A series of eight ribs on the inside of the front cover, along with big rubber 'feet' on the two left-hand corners of the rear, enable lots of different viewing angles, although we found our iPad was stable only in the first five positions. Further back than that and the iPad tended to topple forward since the angle was 90 degrees or greater.
The front cover can be folded flat against the rear of the iPad, but this obviously covers the camera (we're not sure why the camera cutout is so large). We also found that the magnets put our iPad to sleep in this position if the cover moves slightly. This only happened a couple of times, though.
Our only other gripe is that the case had a strong chemical smell (possibly the glue), which remained even two weeks after testing. It did disappear after a month or so, however.
This leather case from new maker Orange Bear will fit an iPad 2, 3 or 4 - or any tablet that's the same size.
The reason for this is that it has two leather and two elastic straps which hold the tablet in place. It's held shut by two straps which slide through loops and hook onto metal studs.
By folding the case back on itself and attaching the straps it can act as a stand for watching videos (or using FaceTime).
The Hidden Mountain case is handmade and hand stitched, and we were impressed with the quality of both the finish and the leather itself - although you'd expect high quality at this price.

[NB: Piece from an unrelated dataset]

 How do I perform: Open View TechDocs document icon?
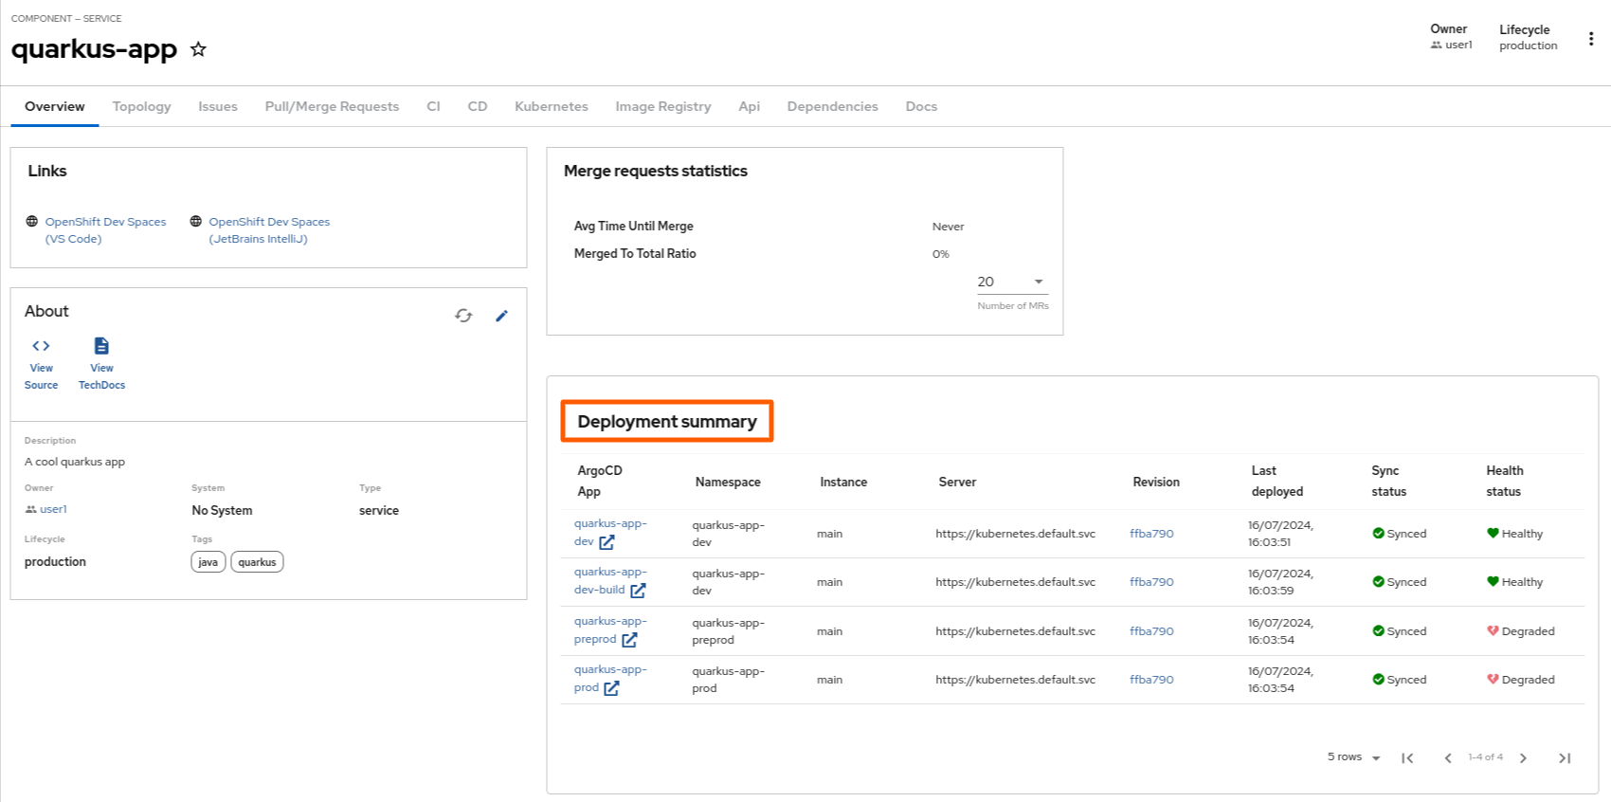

In terms of protection, the Hidden Mountain should ensure your iPad doesn't get damaged in your bag and may even survive a small drop unscathed. However, it's not in the same league as Maroo's £90 Drogo which offers more padding and better corner protection for the same weight. (Maroo also has a Nylon range which is £40 cheaper than the leather Drogo.)

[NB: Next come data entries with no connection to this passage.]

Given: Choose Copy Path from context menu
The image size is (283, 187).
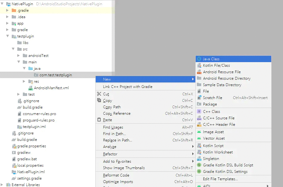Looking at the screenshot, I should coord(112,107).
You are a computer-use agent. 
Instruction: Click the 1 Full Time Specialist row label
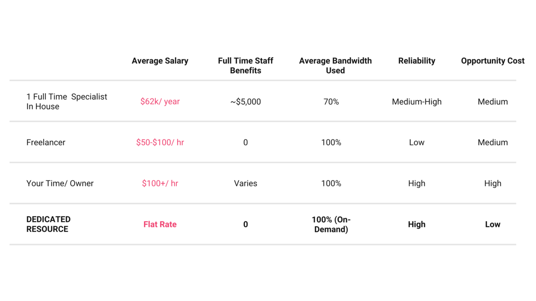(x=67, y=102)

However, that's not why you'd buy a high-end case such as this: it's more about looks and uniqueness.
There are a couple of drawbacks to be aware of, though. First, there's no camera cutout so you'll have to remove the iPad to use the back camera. Second, it's hard to use the volume rocker as the cutout in the leather corner hook isn't really big enough. All other ports are easy to access, though.
If you're after a top-notch leather case, also consider the Brunswick England case below.

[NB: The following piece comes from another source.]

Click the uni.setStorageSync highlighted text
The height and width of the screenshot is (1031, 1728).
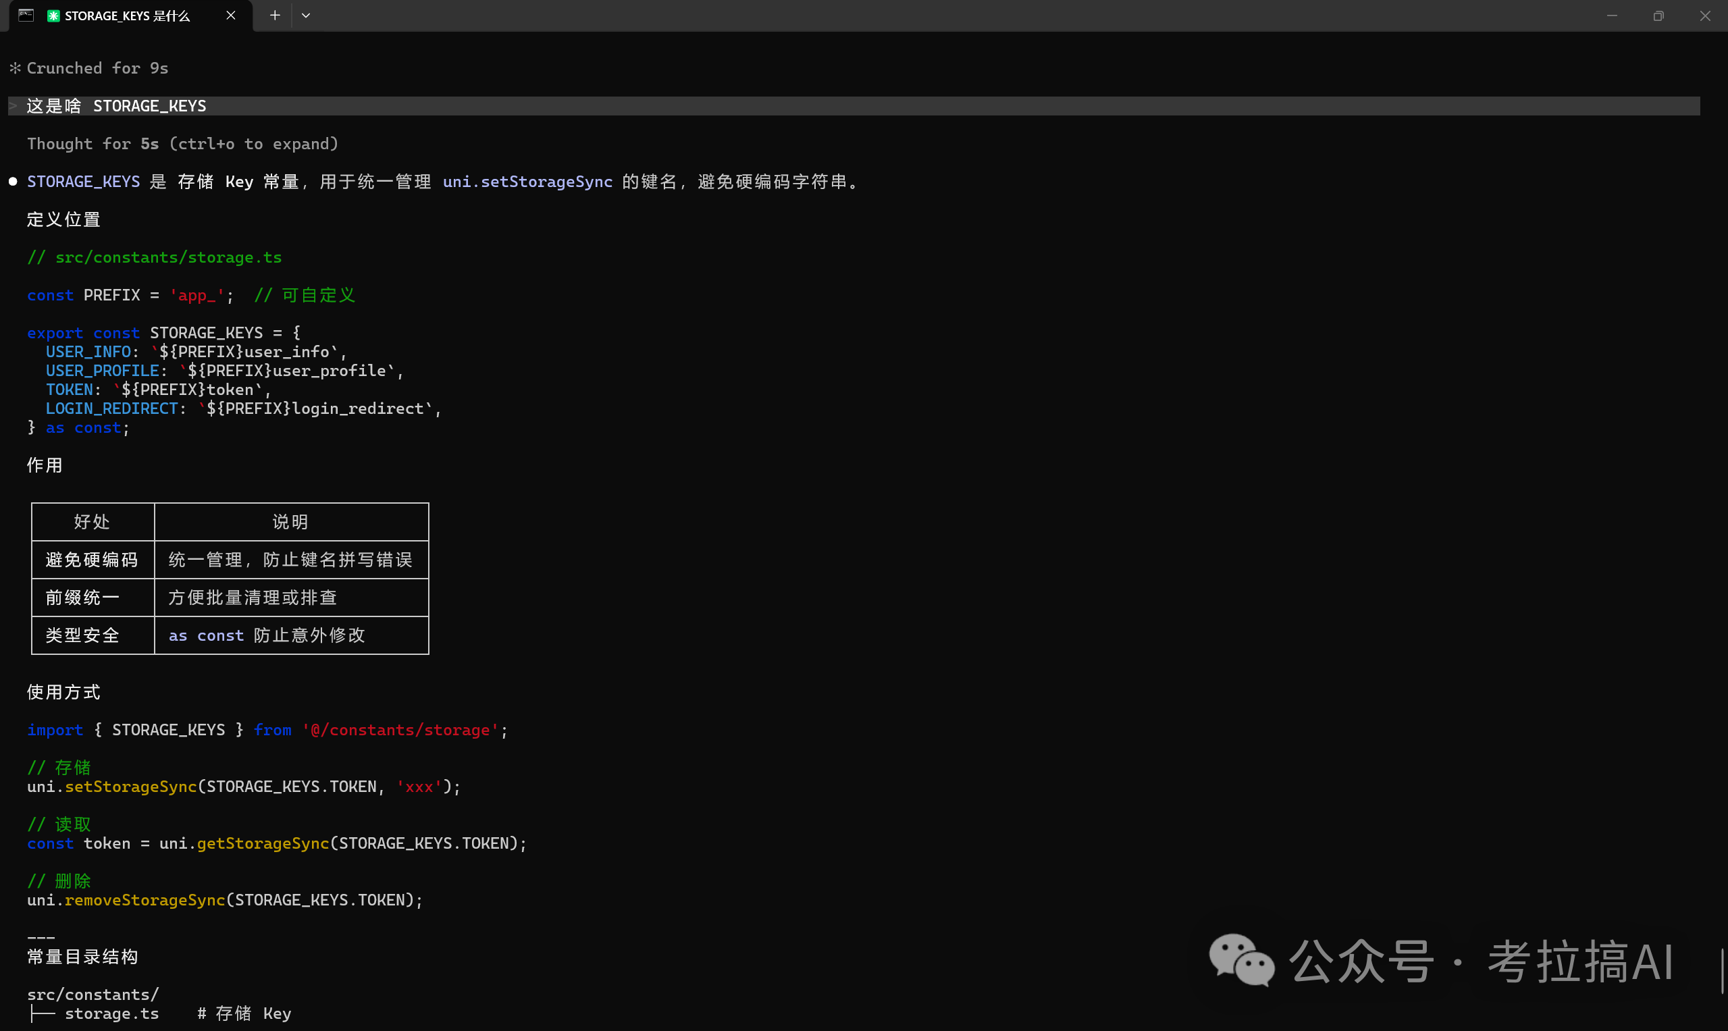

Tech21 is fairly well known for its range of shock-absorbing cases and bags for laptops and smartphones. The Impact Folio Leather, which is also available in brown, fits the iPad 2, 3 and 4 and, as the name explains, is a folio-style case made from leather.
Your iPad slides in to the surround and is held in place by a tuck-in tab. The case offers "six-sided protection" and has the same D3O polymer integrated to help absorb impacts. You can't tell where D3O has been used, though, as it's not on show. (Tech21 says it's along the sides and at the corners.)
We like the fact the cutouts are minimal so hardly any of your iPad is exposed. Some cases don't do a great job of protecting the top and bottom edges, but the Impact Folio does.
The case hinges so it can be placed in one of three viewing angles, but the grooves are shallow and the design isn't as stable as Everything Tablet's 360 Rotating case.
The microfibre lining is quite grippy, but our iPad fell flat more than once during our testing.
Strong magnets hold the case shut and also turn your iPad on when you open the case (and turn it off when you close it).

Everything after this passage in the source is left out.